> [What you are asked to do]: Pull out of the data below the stretch of lines bounded by the one containing "Task: Click the green Edit button" and the one containing "Task: Edit the", both bounds included, unchanged.

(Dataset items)
★ ★ ★ ★ ★ ★ ★

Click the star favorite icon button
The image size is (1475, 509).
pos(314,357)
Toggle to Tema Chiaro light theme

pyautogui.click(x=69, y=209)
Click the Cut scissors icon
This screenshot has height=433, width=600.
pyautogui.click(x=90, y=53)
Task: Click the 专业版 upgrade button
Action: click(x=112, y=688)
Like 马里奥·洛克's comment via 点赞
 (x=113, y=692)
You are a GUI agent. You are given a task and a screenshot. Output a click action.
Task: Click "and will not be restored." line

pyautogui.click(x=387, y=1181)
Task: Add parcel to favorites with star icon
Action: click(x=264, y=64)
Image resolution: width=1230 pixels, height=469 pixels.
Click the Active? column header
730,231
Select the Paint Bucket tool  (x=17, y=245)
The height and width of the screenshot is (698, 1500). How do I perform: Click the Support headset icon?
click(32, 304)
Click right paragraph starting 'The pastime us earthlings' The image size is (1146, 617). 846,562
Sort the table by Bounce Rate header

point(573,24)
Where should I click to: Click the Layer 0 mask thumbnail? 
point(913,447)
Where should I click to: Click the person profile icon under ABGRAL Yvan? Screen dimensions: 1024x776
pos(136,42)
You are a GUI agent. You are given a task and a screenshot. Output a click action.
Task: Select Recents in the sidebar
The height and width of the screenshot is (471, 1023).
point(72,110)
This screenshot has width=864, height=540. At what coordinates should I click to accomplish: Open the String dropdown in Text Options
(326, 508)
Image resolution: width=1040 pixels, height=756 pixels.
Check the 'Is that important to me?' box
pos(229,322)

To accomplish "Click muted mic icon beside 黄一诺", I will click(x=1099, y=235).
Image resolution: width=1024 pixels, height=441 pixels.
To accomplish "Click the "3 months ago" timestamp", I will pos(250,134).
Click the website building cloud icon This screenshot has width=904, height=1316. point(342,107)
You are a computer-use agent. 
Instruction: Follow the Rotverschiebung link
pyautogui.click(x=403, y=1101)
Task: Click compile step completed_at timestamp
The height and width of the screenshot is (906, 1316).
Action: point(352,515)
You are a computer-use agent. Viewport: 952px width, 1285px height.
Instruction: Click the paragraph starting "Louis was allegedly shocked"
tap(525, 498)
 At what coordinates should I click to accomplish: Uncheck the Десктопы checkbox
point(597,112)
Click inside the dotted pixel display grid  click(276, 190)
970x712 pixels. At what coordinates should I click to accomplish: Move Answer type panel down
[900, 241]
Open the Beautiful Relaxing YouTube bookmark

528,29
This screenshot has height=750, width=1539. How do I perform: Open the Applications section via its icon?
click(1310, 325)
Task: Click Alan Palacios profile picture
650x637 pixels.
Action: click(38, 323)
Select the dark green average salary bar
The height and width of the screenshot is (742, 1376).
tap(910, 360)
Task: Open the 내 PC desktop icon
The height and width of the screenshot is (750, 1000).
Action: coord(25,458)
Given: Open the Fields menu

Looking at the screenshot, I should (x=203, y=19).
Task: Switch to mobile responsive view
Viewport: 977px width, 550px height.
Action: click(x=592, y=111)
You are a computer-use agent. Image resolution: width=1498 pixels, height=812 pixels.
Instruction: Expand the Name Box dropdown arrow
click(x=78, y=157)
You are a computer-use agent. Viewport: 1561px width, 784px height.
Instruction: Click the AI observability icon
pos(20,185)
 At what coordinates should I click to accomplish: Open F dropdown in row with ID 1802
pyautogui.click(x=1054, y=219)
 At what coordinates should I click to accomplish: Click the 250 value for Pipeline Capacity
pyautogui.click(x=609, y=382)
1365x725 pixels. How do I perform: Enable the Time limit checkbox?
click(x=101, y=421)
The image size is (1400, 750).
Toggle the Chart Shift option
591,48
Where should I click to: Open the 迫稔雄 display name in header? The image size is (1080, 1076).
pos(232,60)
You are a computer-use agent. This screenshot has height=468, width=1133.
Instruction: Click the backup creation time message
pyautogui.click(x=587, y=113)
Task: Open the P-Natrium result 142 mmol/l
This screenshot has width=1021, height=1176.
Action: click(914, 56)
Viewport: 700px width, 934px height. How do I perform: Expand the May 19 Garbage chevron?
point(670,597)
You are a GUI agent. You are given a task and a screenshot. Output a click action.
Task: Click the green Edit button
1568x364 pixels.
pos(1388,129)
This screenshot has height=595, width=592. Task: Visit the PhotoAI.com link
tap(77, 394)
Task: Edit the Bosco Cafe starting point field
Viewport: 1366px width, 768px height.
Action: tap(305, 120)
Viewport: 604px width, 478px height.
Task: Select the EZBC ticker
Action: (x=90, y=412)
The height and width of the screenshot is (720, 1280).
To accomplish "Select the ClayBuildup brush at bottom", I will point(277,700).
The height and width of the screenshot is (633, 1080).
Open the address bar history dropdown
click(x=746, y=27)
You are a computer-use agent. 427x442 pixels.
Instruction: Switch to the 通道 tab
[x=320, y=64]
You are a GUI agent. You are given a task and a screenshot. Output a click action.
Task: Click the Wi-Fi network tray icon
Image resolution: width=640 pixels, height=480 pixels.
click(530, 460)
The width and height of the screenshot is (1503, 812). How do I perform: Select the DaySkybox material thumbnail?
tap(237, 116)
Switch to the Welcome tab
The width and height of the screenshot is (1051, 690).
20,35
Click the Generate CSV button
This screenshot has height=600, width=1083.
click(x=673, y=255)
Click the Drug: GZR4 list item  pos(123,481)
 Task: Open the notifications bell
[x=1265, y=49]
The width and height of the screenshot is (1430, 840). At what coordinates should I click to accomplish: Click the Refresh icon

★ ★ ★ ★ ★ ★ ★

> [The answer]:
Task: Click the green Edit button
1568x364 pixels.
pos(1388,129)
This screenshot has height=595, width=592. Task: Visit the PhotoAI.com link
tap(77, 394)
Task: Edit the Bosco Cafe starting point field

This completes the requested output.